I’ll be candid: the privacy community has a growing tendency to cry wolf. That is fine for advocates, but it risks conflating real issues and threats (warrantless wiretapping, use of drones domestically, surveillance for national security purposes domestically) with sensational but meaningless media events. The privacy fears in the Petraeus case boil down to two objections. First, many (including Google and others) think that the current federal wiretapping statute (the Electronic Communications Privacy Act) is outdated. Consider its weird 6-month rule for access to e-mail: under 6 months, get a warrant; over 6 months, a subpoena is enough. ECPA reform is entirely sensible, but law enforcement can hardly be accused of violating privacy when they carefully follow the laws as written. If you want the laws changed, that’s an entirely different claim – it’s normative, not descriptive. Distinguish the world you want from the world you live in.

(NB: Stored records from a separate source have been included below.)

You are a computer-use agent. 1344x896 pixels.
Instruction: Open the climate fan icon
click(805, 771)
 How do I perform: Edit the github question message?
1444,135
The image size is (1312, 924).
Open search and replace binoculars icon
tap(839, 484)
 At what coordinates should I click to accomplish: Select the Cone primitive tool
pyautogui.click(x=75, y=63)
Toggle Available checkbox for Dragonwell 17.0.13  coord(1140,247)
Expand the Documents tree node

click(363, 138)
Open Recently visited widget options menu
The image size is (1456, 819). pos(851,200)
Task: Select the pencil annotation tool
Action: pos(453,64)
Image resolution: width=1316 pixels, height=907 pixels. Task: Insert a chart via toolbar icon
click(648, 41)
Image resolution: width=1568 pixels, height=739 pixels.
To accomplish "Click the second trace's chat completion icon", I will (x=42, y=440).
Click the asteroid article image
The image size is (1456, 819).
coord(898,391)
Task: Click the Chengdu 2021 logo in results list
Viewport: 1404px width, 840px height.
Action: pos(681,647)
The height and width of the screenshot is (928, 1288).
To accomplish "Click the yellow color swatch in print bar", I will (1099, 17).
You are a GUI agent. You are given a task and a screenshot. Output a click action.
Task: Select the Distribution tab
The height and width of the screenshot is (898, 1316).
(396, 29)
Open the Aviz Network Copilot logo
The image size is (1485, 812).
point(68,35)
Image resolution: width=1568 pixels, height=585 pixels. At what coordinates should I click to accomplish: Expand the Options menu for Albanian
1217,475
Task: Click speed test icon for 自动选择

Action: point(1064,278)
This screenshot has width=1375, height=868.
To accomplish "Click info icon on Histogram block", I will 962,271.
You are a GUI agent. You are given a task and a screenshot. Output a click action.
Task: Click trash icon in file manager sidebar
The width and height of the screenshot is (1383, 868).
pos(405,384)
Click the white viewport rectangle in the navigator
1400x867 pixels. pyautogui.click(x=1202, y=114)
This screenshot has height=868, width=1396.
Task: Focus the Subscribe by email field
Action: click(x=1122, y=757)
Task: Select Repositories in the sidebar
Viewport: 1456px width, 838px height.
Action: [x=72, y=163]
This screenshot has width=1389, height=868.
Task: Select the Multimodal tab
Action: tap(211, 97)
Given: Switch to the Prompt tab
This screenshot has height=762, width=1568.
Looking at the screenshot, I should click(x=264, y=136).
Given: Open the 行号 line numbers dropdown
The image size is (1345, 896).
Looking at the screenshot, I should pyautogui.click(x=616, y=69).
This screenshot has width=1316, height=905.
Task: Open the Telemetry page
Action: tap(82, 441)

The second objection is basically the right not to have embarrassing details about one’s private life revealed. I don’t want law enforcement conducting witch hunts, either – the treatment of Martin Luther King, Jr., among others reveals that peril. But infidelity is risky in many ways: if you want to keep your affair private, sleep with someone who doesn’t cyberharass potential competitors. We want law enforcement to tackle harassment, not turn a blind eye to it. There is a duty to take privacy precautions as well as a duty to respect them. And, ironically, the source of the privacy outing was, ultimately, the very person Kelley turned to in order to initiate the investigation (a point hard to square with the claim of privilege). Petraeus and Broadwell were hardly careful: the stories of former staffers coming forward with suspicions, etc., are legion. Whether or not Petraeus should be forced from his job over an affair is one thing. But whether he should consider resigning for failing to follow his own agency’s rules is entirely another.
I’ll close with two points. First, as an outsider, I find privacy debates often frustrating. There’s rarely rigor to them. I’d love to see privacy advocates articulate clearly a theory of privacy, and then why a given event violates that theory. Simply assuming there’s some Platonic version of privacy out there to which we have ready recourse runs in the face of serious efforts by people like Dan Solove and Anita Allen to construct just such a careful edifice. Privacy frankly needs much less advocacy and much more hard thinking. Second, the one troubling aspect of the Petraeus affair is political: the FBI agent whom Kelley sought out seems to have alerted the Republican leadership in the House of Representatives to his concerns, and to the facts of the case. (How ironic, since Petraeus was nosed about as a possible Republican presidential candidate.) Law enforcement and intelligence agencies only work when they are nonpartisan, and when they have integrity about keeping their processes confidential. We don’t yet know whether there is any possibility of whistleblowing here (it seems unlikely, since the investigation was proceeding apace), but how ironic that the one real privacy threat Petraeus faced was from political allies. Et tu, Brute?